Monday, September 8, 2014

A House Divided

A guest post by Seth:

I’m all for strong statements. They make a great impression, they’re eye-catching, they’re a great way to start college admissions essays. With the gumption to back them up, bold declarative statements are a political speech writer’s dream. Well handled, a strong position is akin to a rallying battle-cry, calling the masses to make a decision and choose a side. Only once the lines are drawn can the onslaught begin, because a rallying cry is not a charge, not a command to advance. It is not unheard of for a rousing speech to sway ones antagonists as well as riling the spirits of those already in agreement. Of course, this refers to good rhetoric, liberally applied and valiantly delivered. Such is not the case with Butters.

Butters is a well-known Catholic apologist whose name is completely something else. But since he is merely a case-study in an epidemic, charity would demand he be granted some anonymity, even if it is only as effective as those black rectangles placed over patients eyes in pictures of disease and anatomical abnormalities.

Butters recently saw fit to publicly share an article whose topic was vaccinations but whose subject seemed to be anger at those more affluent than the author. The article itself is negligible; poorly reasoned and even more poorly written it is simply another example of how far internet emotionalism has destroyed not only logic but basic sentence-structure. I assume it will have no lasting effect. More to the point is Butters’ statement preceding the link: “Anti-vaxxers are dangerous people who kill children. As a grandfather of two little girls, I give their quackery no quarter. None.”As far as strong statements go, that one gets full marks for aggression. Follow-through and charity are another story altogether…

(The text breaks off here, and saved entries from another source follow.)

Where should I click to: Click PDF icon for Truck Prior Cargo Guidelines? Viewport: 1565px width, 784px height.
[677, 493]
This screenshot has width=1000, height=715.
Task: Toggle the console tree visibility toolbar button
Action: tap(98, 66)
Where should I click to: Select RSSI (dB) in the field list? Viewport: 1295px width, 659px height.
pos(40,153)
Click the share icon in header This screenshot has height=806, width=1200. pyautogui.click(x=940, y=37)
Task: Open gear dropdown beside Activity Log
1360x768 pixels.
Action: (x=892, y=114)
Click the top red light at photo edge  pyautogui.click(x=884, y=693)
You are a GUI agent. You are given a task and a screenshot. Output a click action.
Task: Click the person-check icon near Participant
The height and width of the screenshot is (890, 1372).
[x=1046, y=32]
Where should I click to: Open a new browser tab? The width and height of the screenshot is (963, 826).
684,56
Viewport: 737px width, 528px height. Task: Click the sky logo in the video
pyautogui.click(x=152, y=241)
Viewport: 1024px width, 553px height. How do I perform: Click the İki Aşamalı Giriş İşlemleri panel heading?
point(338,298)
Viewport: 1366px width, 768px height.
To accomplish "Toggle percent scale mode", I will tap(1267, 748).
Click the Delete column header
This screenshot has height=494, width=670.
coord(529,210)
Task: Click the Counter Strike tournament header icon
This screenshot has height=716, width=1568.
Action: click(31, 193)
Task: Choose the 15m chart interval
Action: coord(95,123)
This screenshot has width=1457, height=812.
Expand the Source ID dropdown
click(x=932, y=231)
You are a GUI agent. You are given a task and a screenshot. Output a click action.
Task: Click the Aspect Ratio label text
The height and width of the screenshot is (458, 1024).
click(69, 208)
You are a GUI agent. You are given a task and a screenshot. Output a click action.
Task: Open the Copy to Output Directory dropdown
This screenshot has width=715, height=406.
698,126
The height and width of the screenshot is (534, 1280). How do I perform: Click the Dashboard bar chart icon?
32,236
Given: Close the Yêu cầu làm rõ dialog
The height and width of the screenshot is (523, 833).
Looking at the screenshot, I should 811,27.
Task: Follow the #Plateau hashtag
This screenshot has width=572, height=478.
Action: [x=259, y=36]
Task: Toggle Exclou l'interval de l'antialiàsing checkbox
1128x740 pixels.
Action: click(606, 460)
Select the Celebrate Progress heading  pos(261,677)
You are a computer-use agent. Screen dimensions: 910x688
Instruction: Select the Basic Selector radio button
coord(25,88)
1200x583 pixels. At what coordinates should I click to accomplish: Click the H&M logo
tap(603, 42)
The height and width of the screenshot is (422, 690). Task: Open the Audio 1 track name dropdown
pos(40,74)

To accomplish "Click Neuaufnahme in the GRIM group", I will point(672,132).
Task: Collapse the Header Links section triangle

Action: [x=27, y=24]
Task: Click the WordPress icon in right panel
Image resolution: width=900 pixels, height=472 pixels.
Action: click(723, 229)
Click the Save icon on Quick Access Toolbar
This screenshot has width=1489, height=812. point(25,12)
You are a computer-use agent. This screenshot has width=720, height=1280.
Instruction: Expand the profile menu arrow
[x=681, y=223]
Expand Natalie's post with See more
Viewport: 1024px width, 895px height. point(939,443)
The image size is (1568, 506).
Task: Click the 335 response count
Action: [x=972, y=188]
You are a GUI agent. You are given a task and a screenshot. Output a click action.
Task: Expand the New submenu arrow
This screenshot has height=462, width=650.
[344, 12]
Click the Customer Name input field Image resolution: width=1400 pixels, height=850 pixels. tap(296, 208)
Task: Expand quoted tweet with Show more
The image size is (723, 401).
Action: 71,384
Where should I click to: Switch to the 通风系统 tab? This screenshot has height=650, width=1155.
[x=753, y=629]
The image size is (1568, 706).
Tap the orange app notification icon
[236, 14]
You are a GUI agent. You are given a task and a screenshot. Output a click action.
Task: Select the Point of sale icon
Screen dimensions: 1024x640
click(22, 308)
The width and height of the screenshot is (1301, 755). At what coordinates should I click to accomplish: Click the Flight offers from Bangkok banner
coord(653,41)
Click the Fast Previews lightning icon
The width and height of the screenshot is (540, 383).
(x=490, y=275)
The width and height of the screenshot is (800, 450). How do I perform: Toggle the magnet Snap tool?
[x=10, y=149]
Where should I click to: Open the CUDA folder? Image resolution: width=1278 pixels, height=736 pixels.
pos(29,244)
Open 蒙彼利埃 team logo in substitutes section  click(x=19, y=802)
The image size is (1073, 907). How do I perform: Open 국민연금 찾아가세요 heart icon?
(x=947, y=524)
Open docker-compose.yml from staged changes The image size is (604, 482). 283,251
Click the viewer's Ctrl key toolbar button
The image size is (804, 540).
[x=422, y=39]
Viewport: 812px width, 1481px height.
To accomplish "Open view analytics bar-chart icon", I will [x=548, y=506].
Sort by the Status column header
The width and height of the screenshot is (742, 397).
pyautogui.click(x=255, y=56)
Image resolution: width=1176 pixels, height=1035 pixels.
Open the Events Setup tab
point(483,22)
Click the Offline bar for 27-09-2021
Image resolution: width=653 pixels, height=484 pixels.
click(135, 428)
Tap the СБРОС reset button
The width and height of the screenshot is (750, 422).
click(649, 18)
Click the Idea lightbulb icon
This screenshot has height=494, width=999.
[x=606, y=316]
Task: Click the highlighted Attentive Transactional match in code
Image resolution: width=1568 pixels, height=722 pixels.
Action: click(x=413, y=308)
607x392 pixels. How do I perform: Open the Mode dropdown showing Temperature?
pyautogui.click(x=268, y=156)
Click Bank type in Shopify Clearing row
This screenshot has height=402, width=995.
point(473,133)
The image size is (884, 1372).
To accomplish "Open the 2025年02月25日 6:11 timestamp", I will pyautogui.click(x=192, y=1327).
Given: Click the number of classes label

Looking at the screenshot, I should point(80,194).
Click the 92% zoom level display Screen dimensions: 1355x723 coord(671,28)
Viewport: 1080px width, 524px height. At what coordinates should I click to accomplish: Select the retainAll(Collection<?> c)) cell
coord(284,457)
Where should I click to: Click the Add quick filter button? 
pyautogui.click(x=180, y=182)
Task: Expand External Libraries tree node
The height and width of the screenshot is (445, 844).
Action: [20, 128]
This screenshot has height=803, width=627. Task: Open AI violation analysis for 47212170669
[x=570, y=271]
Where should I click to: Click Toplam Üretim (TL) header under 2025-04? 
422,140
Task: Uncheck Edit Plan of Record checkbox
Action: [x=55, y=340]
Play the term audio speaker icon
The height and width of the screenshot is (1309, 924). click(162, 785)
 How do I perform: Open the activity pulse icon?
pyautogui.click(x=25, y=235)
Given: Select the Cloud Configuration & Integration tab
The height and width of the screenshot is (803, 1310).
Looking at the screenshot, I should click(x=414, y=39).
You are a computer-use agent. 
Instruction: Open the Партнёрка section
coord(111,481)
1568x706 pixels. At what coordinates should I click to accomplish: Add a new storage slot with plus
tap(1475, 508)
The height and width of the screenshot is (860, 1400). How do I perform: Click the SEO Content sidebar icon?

Maybe Butters was having a bad day. Maybe every little thing made his blood boil and rational thoughts were hard to come by at the time. We’ve all been there and know what it’s like. But the immediacy of the internet is a pitfall not easily avoided in such circumstances; back when thoughts were written down, edited, reviewed and only then broadcast for public consumption, there was at least some hope that the slimy mud of vitriol would wear off, revealing the hard stone of keen insight (or the even denser muddy clump of idiocy) beneath. In our “need to know” “it’s my right” “just push the button” society, we bypass all that and get this. An ill-advised, angry spiel from someone who should know better. And by that I only partially mean “a Catholic apologist.” I mostly mean “an adult.”

Instant feedback gives a look at the ensuing fallout from such a statement; the comment box is full to the brim with a hackneyed debate consisting of some well-thought out and some emotionally fragile statements from various viewpoints. Unfortunately, not enough time passed for Butters to collect his own thoughts and calculate what a Christ-like approach might be. Instead he flits to and fro, pruning his rapidly withering fig tree with increasingly duller shears. Some of his comments include: (in response to another commenter) “You are a dangerous person and you have the blood of every unvaccinated child killed by preventable disease on your hands. I don't let dangerous accomplices to murder on my wall”, “…I do run into ignorant dangerous people who have the blood of thousands of unvaccinated children on their hands” and “Anti-vaxxer [sic] are helping to kill children… I don't take kindly to people who threaten the lives of my grand-daughters. Call that "selfserving" if you like. And call it "vitriol" if you like when I tell you that those who threaten the lives of my grand-children have no place on my wall”. After this has gone on for awhile he comes up with this statement: “I said nothing about non-vaccinating parents being killers. Parents may have all sort of legit reason for not vaccinating their child. What I say is that people who spread anti-vax propaganda have blood on their hands because they teach people who *should* be vaccinating their children to leave them exposed to diseases that kill them”. A nicety that in a more refined setting might not come across as splitting hairs so much as making fine distinctions. But the article he shared that began the whole debate bears the singular title Rich, Educated and Stupid Parents are Driving the Vaccination Crisis (for the record I altered it slightly; words and punctuation remain unaltered but I did capitalize some more words so it actually looked like, you know, a title).

How can we expect to evangelize when this is how we treat each other? I had a history professor who began her class informing us that while she would try to present her material as plainly as possible everyone has biases, both the historians who recorded the information and herself, the best we could do is recognize that and work around it. By assuming anyone disagreeing with our biases is either blindly (and idiotically) ignorant or criminally dangerous we do a disservice to ourselves, those we hope to educate, and logic itself.